═══ Exercise input

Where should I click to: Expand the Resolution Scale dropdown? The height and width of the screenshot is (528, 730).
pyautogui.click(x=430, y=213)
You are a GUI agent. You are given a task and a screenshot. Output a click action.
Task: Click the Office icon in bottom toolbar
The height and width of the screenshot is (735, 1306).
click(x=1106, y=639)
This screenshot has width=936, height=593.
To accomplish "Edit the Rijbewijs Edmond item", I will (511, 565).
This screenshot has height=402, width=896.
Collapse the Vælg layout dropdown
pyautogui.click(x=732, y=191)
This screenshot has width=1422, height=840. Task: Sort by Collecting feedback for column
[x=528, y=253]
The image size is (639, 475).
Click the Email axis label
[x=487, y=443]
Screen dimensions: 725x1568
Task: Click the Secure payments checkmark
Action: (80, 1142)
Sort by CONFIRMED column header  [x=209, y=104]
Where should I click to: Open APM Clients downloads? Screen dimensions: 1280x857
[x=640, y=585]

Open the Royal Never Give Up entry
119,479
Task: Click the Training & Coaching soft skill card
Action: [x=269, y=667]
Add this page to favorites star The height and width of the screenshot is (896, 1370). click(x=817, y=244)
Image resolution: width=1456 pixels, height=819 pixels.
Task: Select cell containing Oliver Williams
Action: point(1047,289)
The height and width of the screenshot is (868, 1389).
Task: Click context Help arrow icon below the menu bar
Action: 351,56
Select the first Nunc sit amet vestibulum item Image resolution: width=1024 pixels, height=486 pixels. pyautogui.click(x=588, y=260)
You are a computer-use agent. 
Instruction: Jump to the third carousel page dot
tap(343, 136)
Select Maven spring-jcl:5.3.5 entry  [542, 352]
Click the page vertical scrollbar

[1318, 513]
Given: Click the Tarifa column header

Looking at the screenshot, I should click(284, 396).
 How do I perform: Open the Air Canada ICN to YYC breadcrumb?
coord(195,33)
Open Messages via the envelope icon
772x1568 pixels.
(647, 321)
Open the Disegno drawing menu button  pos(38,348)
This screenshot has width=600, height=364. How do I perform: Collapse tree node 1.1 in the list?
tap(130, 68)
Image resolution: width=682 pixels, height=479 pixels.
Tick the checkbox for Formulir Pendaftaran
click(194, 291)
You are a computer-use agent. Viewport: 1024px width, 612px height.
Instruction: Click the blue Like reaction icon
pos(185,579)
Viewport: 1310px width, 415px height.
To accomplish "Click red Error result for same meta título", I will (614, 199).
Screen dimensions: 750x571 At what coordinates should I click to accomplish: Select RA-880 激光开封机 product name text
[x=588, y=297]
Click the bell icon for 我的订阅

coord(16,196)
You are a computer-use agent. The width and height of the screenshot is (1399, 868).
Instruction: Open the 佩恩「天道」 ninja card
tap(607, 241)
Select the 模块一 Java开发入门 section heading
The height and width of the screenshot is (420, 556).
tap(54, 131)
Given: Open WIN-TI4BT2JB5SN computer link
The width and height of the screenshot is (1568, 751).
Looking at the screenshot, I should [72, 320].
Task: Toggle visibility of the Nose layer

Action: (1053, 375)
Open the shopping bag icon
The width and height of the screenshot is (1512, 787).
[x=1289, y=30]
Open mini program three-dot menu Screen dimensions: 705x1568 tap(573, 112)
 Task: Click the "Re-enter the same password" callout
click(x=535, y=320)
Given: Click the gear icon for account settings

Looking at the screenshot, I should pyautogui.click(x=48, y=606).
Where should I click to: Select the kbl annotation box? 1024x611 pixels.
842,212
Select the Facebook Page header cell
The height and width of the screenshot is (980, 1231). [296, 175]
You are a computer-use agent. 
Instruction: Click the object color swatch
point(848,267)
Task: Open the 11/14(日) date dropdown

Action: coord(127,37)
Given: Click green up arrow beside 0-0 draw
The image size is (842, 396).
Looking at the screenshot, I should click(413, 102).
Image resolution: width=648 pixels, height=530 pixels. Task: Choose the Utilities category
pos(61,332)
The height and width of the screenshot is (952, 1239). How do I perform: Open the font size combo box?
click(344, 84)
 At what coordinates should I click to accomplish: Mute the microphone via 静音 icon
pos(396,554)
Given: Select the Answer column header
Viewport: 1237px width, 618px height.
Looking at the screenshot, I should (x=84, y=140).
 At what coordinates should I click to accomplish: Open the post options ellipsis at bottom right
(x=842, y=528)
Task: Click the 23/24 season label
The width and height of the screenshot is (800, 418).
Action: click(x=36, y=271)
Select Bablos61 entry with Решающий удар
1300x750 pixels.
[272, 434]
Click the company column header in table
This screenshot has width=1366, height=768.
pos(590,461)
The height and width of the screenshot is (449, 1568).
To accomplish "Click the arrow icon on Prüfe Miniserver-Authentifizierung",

══════

Exercise brief:
Work out how many lines above have the string "computer" in them, and give only the number.

Response below:
5